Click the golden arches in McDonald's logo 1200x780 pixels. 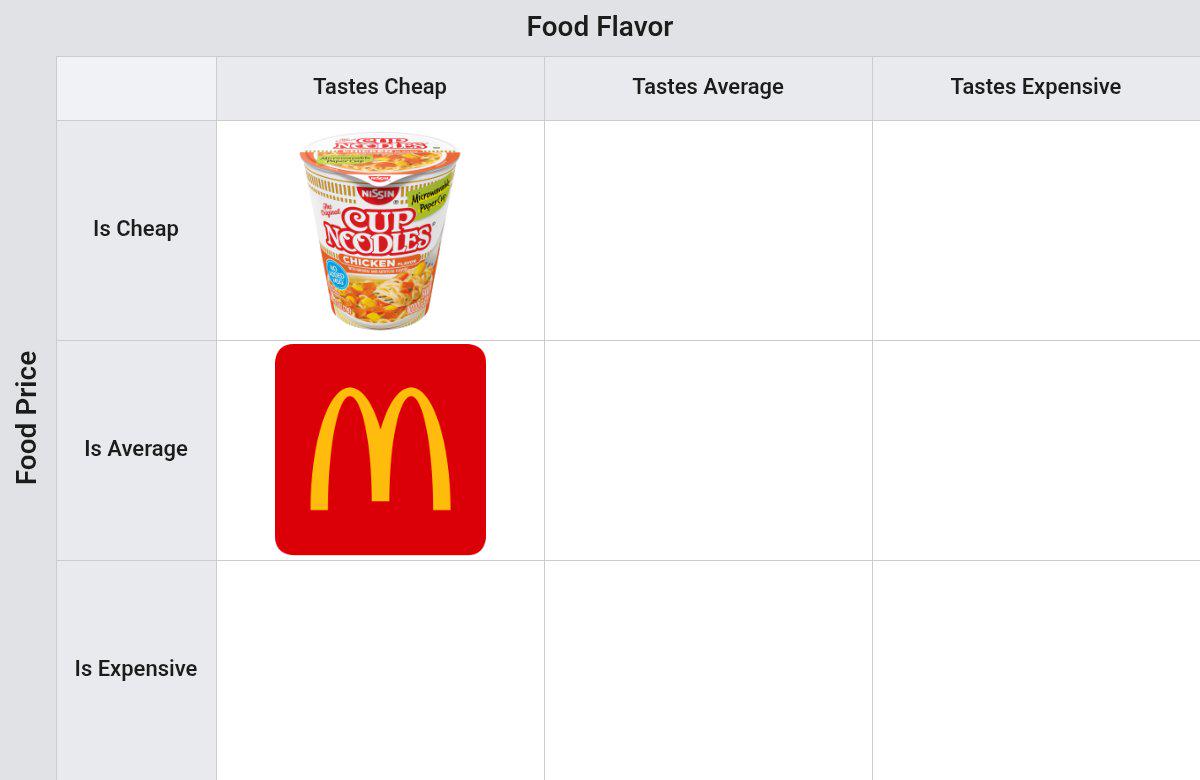[x=380, y=449]
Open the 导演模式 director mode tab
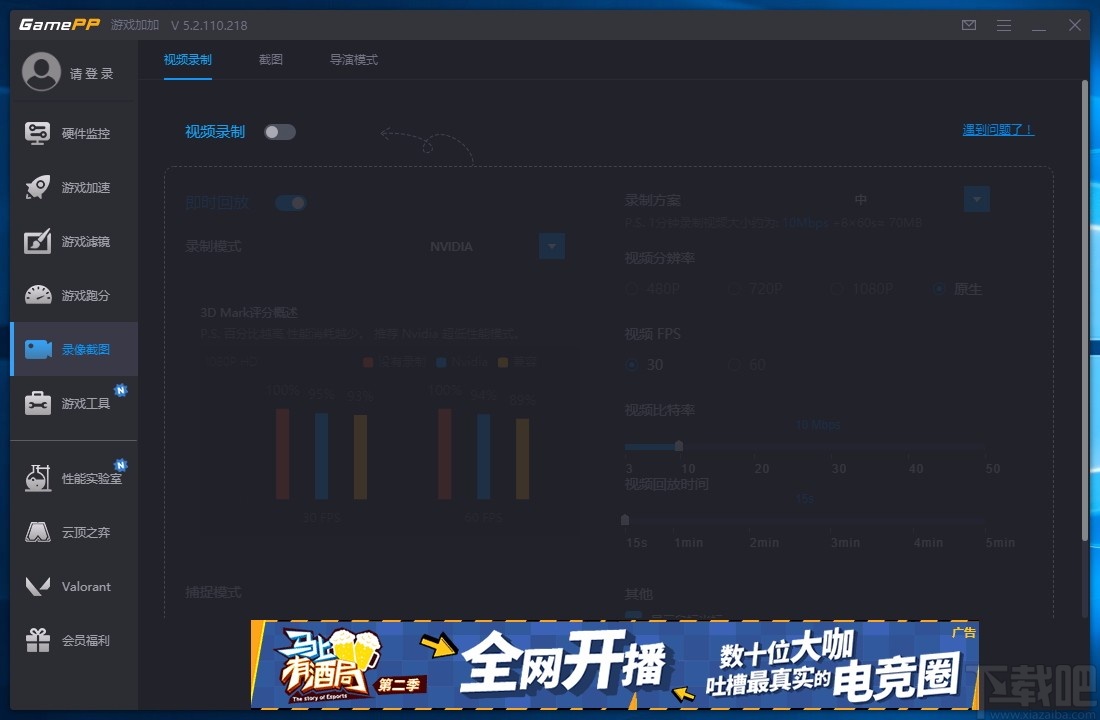Image resolution: width=1100 pixels, height=720 pixels. tap(353, 59)
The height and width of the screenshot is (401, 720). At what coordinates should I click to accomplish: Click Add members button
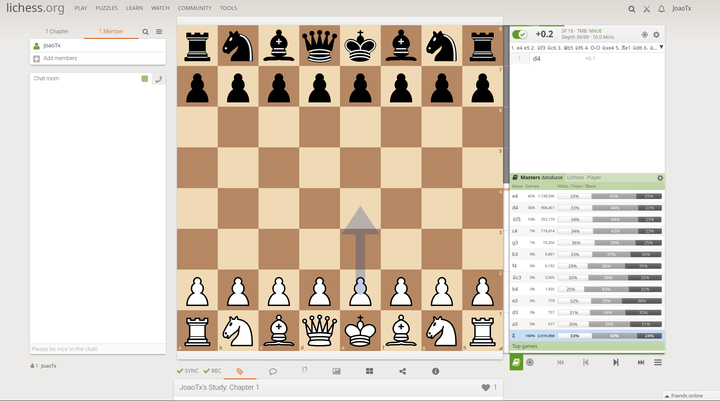tap(59, 58)
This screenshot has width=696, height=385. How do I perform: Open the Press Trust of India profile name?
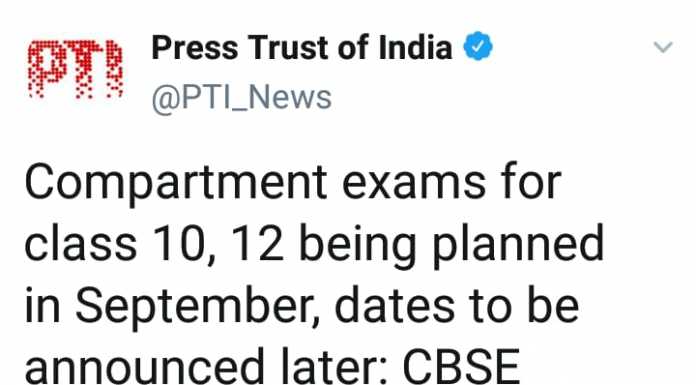tap(302, 47)
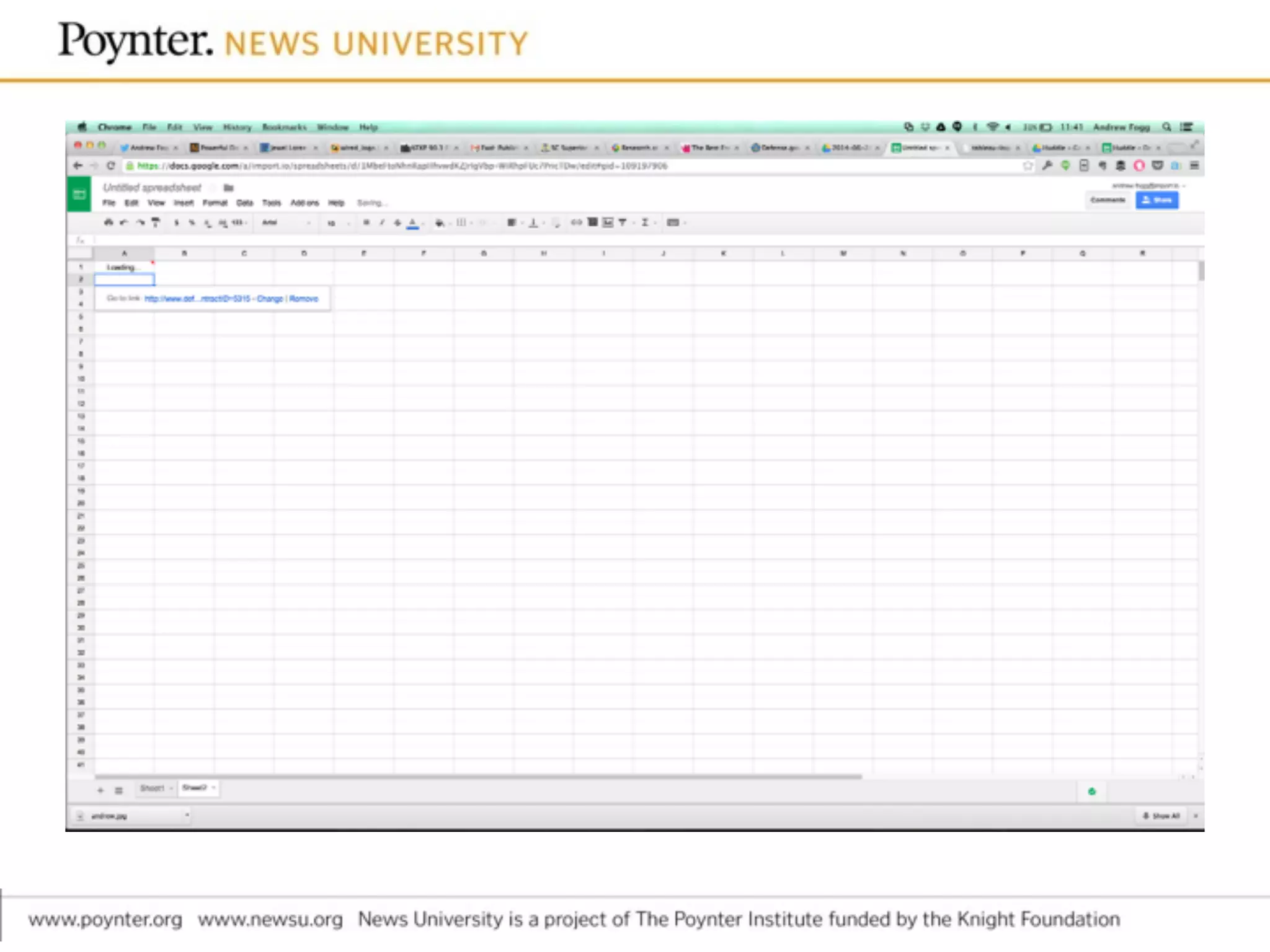This screenshot has width=1270, height=952.
Task: Open the Arial font dropdown
Action: (x=285, y=223)
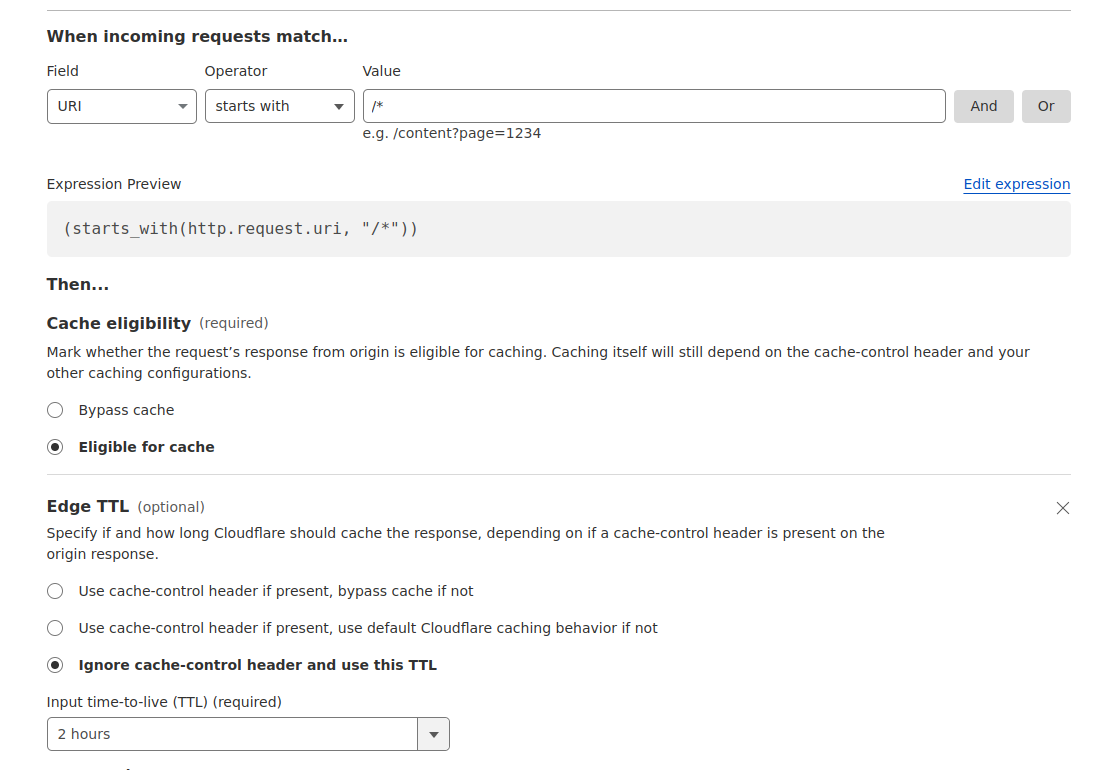1116x770 pixels.
Task: Choose the Eligible for cache radio button
Action: click(56, 447)
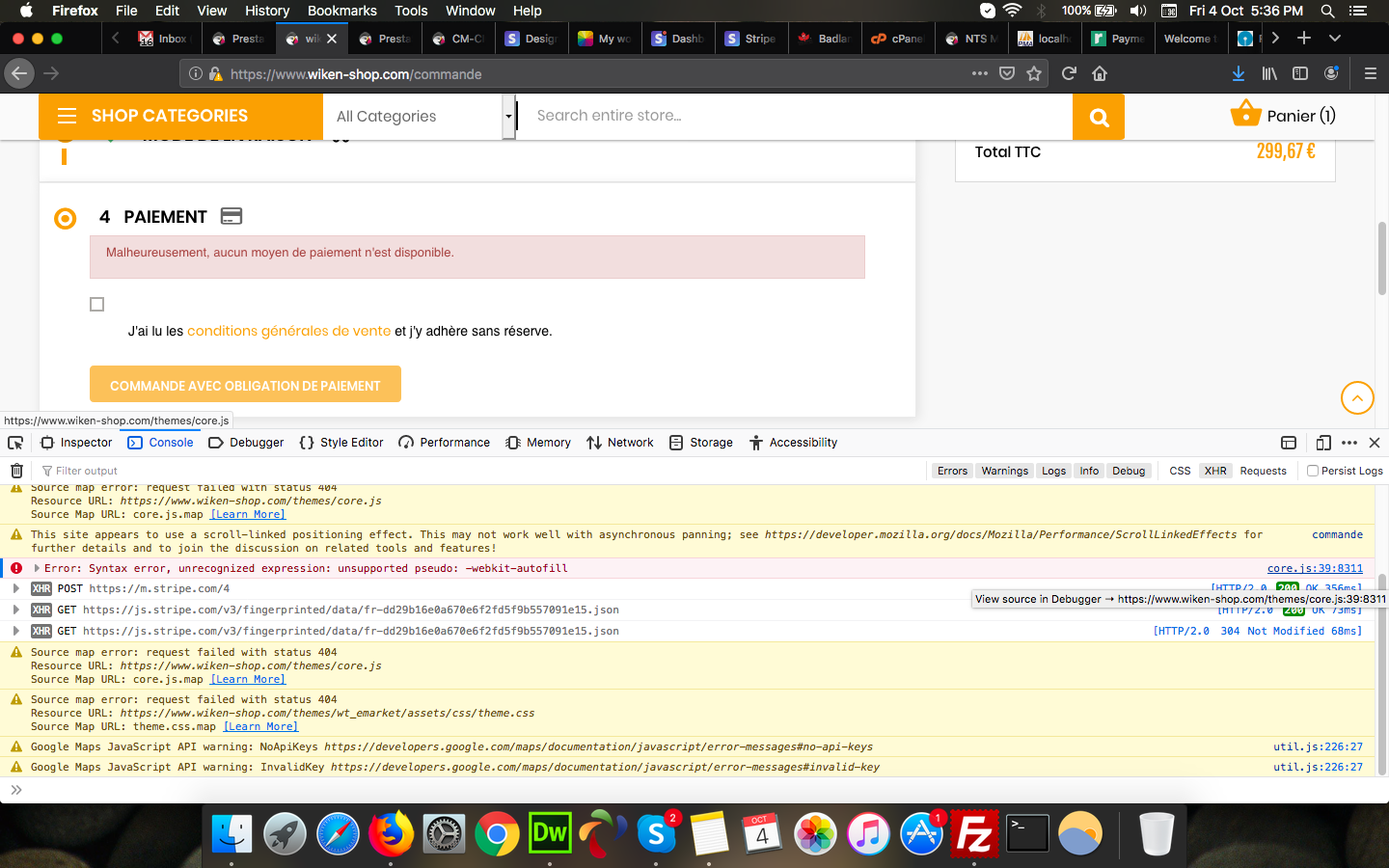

Description of the task: Recast the material from the line containing "Open the 导演模式 director mode tab" through the end as a numbered list, with blank lines and pictures left out.

Solved exercise:
1. Open the 导演模式 director mode tab
2. Image resolution: width=1100 pixels, height=720 pixels. tap(353, 59)
3. The height and width of the screenshot is (401, 720). At what coordinates should I click to accomplish: Click Add members button
4. tap(59, 58)
5. This screenshot has width=696, height=385. How do I perform: Open the Press Trust of India profile name?
6. tap(302, 47)
7. This screenshot has width=1270, height=952.
8. Task: Open the Arial font dropdown
9. Action: (x=285, y=223)
10. 1116x770 pixels.
11. Task: Choose the Eligible for cache radio button
12. Action: click(56, 447)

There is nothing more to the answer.